Berlin – Rund um den Bundesparteitag der AfD haben sich schlimme Szenen abgespielt, außerhalb und innerhalb der Erfurter Messe. Es ist widerlich, wenn mitten in der Stadt radikale AfD-Gegner wiederholt rufen „Da ist ein Nazi“ und die Menge auf den Betroffenen losstürmt und ihn vertreibt. Und keinen Deut besser ist es, wenn Polizisten von „Demonstranten“ als „Mörder und Faschisten“ beleidigt werden.
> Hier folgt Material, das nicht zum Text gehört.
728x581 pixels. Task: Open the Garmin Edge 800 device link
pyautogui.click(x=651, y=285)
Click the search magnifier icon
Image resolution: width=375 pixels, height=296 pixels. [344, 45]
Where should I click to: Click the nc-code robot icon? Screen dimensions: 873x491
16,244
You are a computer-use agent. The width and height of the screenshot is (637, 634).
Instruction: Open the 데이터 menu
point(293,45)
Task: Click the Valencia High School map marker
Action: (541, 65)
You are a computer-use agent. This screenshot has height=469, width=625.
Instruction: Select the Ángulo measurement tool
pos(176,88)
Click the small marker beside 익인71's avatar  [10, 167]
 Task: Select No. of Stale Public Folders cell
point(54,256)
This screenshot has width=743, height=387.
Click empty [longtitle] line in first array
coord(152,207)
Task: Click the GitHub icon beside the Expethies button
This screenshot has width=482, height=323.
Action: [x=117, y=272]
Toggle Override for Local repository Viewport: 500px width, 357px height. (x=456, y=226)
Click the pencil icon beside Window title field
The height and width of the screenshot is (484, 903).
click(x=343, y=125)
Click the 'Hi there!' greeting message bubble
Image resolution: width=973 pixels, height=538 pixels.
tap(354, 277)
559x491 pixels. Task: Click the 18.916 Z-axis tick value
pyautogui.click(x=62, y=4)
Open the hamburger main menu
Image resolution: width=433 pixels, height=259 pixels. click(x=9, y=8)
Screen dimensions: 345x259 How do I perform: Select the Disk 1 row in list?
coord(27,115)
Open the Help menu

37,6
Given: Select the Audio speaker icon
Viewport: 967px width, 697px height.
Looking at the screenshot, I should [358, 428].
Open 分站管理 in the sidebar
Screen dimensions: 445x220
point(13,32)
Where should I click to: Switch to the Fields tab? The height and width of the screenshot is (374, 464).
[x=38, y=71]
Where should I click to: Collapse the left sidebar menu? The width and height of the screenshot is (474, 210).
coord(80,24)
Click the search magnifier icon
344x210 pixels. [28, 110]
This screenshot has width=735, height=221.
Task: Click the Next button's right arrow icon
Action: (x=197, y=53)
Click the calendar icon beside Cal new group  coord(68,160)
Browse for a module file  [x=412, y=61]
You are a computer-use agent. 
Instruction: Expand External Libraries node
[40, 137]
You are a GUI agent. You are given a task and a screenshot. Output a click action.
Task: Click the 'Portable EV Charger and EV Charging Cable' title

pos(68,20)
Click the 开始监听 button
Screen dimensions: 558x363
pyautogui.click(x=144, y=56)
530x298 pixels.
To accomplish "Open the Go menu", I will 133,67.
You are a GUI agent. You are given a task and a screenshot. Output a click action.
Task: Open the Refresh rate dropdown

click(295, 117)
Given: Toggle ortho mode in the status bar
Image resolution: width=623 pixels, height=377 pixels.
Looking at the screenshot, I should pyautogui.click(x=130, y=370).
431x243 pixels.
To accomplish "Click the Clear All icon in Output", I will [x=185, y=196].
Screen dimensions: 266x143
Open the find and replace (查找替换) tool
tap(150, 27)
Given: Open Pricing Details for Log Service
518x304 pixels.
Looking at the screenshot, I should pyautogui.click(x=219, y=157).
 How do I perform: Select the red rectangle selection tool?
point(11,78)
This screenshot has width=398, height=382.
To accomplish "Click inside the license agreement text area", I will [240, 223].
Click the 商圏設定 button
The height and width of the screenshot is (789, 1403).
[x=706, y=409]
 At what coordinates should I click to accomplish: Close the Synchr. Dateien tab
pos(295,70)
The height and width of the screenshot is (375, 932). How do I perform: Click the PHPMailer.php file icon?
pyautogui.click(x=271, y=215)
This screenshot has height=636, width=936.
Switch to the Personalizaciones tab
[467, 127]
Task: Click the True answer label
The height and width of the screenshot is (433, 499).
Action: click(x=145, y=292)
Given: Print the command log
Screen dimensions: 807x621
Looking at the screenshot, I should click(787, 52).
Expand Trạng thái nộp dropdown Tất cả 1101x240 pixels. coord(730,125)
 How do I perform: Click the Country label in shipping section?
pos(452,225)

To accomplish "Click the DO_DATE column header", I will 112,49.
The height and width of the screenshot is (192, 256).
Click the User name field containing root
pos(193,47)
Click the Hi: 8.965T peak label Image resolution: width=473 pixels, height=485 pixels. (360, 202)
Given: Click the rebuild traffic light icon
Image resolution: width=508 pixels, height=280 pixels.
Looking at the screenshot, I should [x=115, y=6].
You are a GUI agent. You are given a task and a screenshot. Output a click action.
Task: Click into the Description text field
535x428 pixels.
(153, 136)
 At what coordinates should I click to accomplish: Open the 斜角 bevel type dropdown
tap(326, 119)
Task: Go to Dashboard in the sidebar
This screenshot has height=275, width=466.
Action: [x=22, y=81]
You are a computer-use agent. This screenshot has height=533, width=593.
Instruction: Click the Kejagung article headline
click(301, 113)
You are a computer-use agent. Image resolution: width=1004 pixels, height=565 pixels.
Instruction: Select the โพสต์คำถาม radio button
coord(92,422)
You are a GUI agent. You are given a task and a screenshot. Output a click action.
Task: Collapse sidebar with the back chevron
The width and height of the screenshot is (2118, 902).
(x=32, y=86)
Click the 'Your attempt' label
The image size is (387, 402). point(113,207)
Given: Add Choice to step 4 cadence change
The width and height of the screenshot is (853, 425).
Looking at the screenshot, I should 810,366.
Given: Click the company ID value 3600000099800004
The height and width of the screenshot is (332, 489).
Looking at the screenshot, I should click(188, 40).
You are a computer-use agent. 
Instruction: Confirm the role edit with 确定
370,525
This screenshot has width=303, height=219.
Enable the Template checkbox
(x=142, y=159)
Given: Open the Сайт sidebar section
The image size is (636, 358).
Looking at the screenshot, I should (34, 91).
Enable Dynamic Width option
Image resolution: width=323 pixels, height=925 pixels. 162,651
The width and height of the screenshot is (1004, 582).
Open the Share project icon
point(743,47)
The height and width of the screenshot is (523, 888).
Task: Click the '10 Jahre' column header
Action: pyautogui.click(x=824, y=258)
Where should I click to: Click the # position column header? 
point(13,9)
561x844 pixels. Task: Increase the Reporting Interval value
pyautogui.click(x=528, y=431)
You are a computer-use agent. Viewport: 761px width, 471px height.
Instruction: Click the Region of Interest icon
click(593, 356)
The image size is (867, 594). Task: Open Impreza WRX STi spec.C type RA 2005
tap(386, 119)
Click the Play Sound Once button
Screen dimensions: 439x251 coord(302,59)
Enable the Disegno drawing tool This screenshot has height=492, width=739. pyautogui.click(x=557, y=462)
In der Halle macht die alte und neue Parteichefin Alice Weidel die Koalitionsparteien verächtlich: „Die CDU macht Politik gegen die Deutschen, gegen Deutschland“ und die SPD „verrät die Arbeiter und Arbeitnehmer“.
Um das klar zu sagen: Man kann alles, was die AfD will und was sie verkörpert, für falsch oder gar gefährlich halten. Man darf dagegen auch demonstrieren, protestieren.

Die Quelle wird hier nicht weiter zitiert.